How much information does it take to single out one person among billions?
Anonymous But Well Known
In a recent critique of Sweeney’s re-identification work, Daniel C. Barth-Jones of Columbia University points out that a combination of attributes can’t be proved unique without a “perfect population register,” which lists the corresponding attributes of every person in the population. A perfect register is seldom available. Voter rolls are not even close to complete because not everyone votes. In the absence of a perfect register, an identification is a matter of probabilities—an assertion that coincidence is unlikely but not impossible.
The same argument applies to other identifying traits. I can’t be certain that my fingerprints or my DNA are unique because I can’t compare them with everyone else’s. Nevertheless, such biometric markers are used routinely in contexts where misidentification would have the gravest consequences. Of course the probability of uniqueness for fingerprints is thought to be very high—certainly higher than the 60 percent calculated for a combination of gender, zip code, and birth date. One hopes that no one will be sent to jail on the basis of a match to those three facts.
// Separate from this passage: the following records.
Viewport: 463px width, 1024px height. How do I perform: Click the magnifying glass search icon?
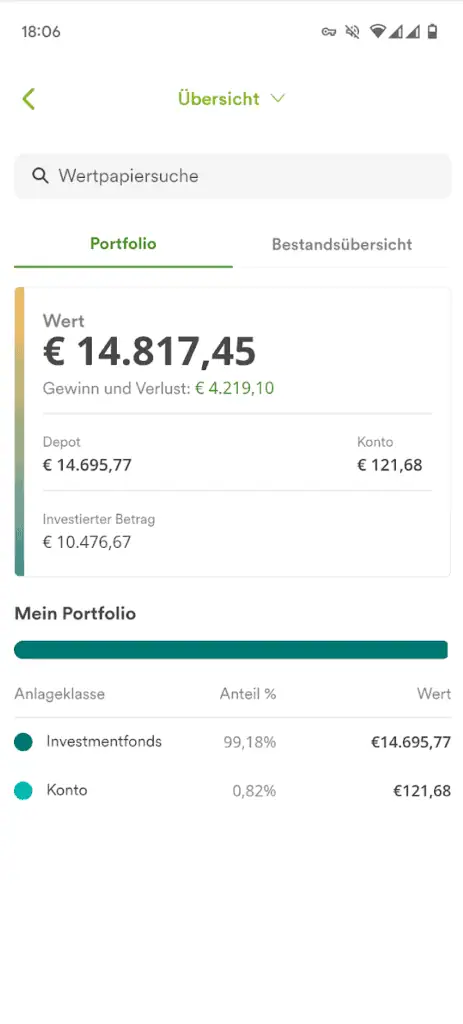tap(40, 176)
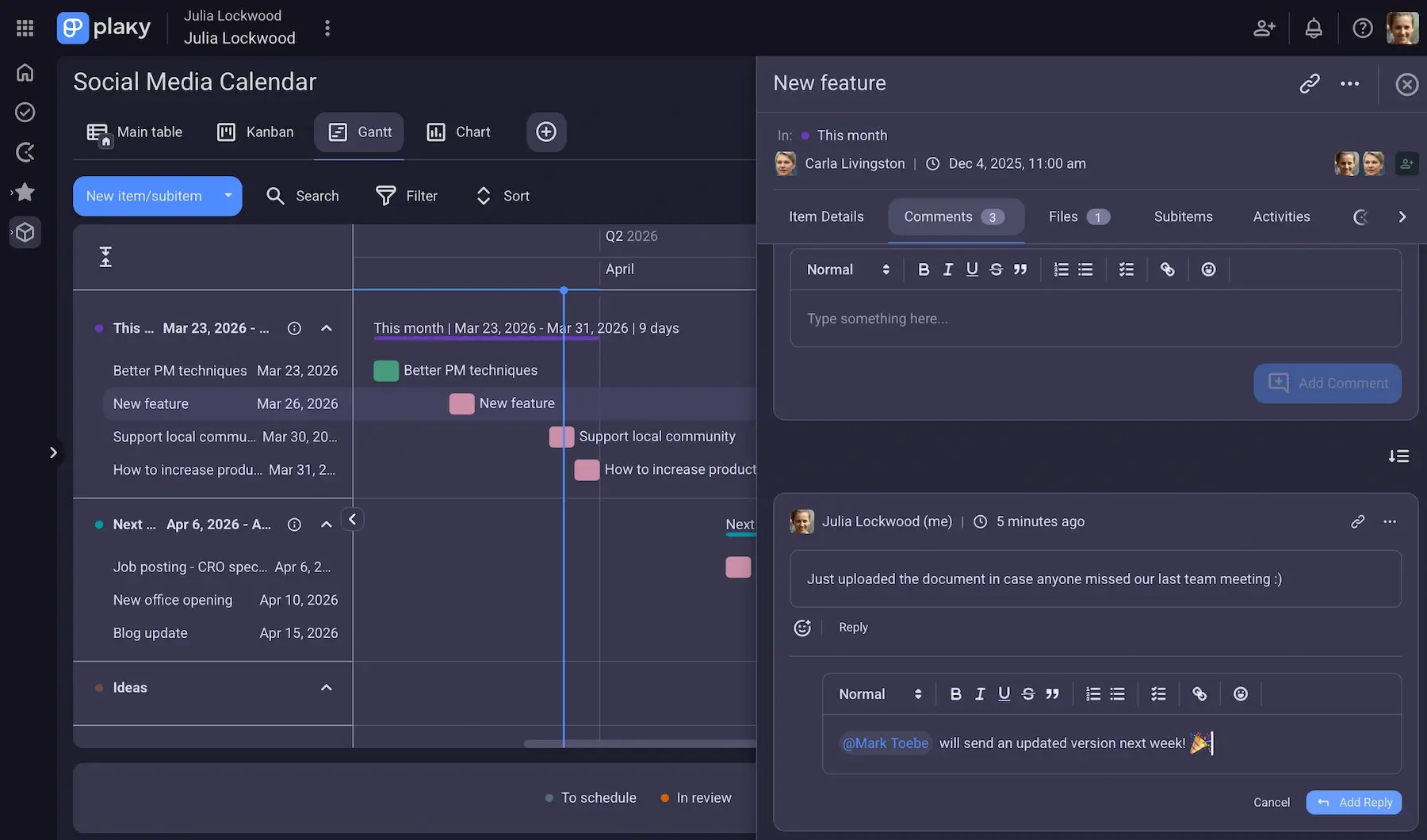Insert an emoji in the reply editor
This screenshot has width=1427, height=840.
(x=1241, y=693)
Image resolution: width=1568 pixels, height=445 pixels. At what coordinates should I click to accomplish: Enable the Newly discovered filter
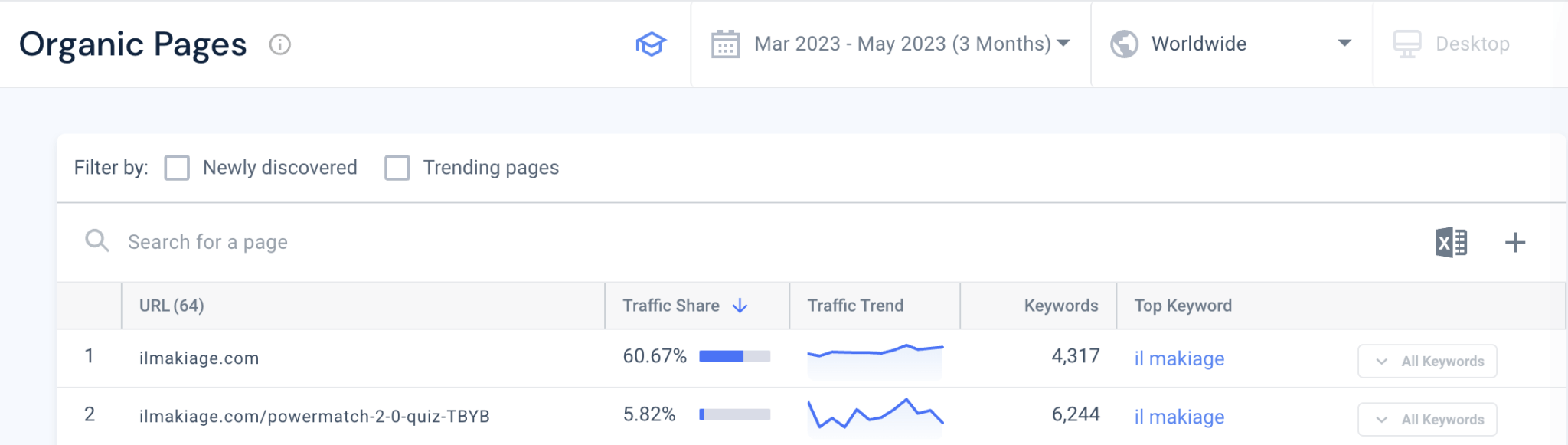177,168
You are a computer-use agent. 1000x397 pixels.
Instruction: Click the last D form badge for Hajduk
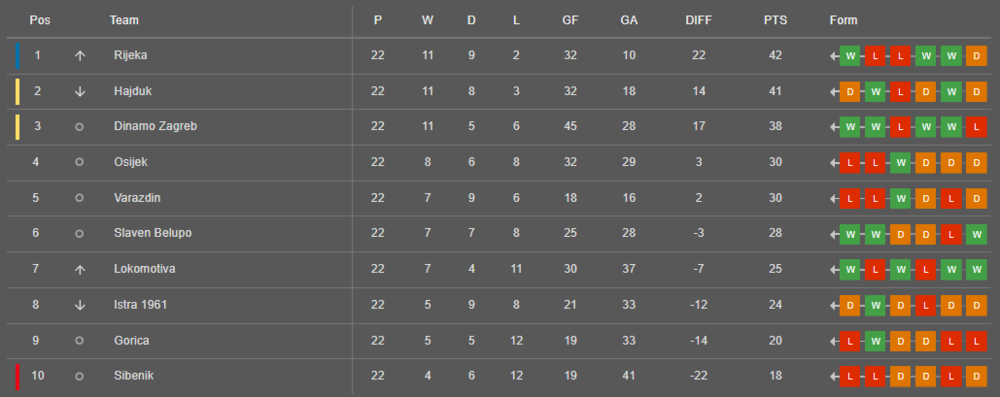[x=976, y=91]
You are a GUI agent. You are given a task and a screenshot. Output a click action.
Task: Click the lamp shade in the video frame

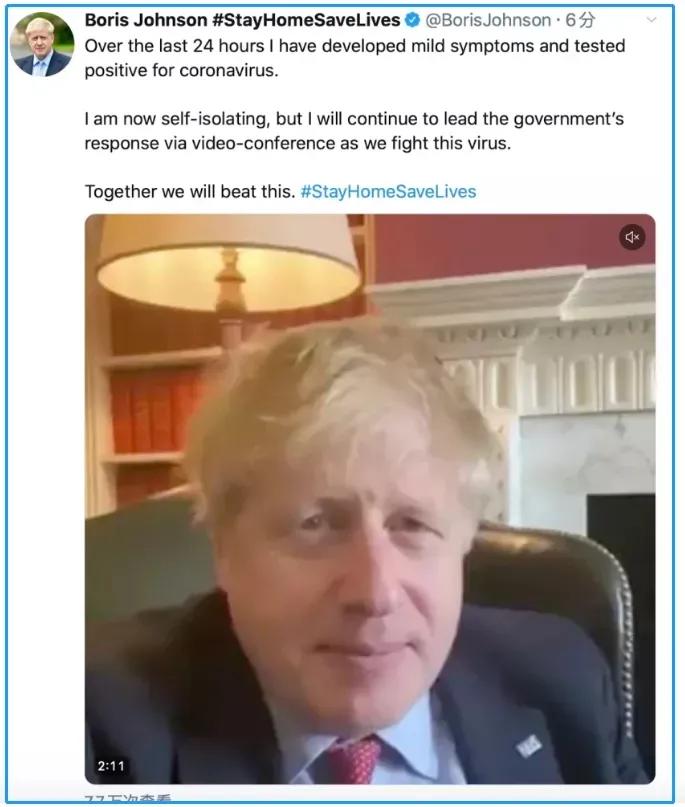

The standard of proof is quite different when the aim is preserving privacy rather than convicting an accused criminal. If you promise confidentiality to the subjects of a medical experiment, even a tentative identification represents a breach of trust.
Last year Sweeney and two colleagues published a follow-up study based on documents from the Personal Genome Project, where people voluntarily post their own genomic data for public access, annotated with whatever personal information they choose to disclose. Among 579 files that included gender, zip code, and birth date, Sweeney’s group was able to match 130 to unique entries in voter lists; the Genome Project administrators confirmed that at least 121 of those names were correct.
In some contexts, matching unique data to a conventional identifier such as a name and address is beside the point. An Internet advertiser, for example, can make excellent use of a profile that reveals your interests and activities, even though the data are not linked to you by name. Indeed, the advertiser may prefer such “anonymous” data because there are fewer legal constraints on its collection and use.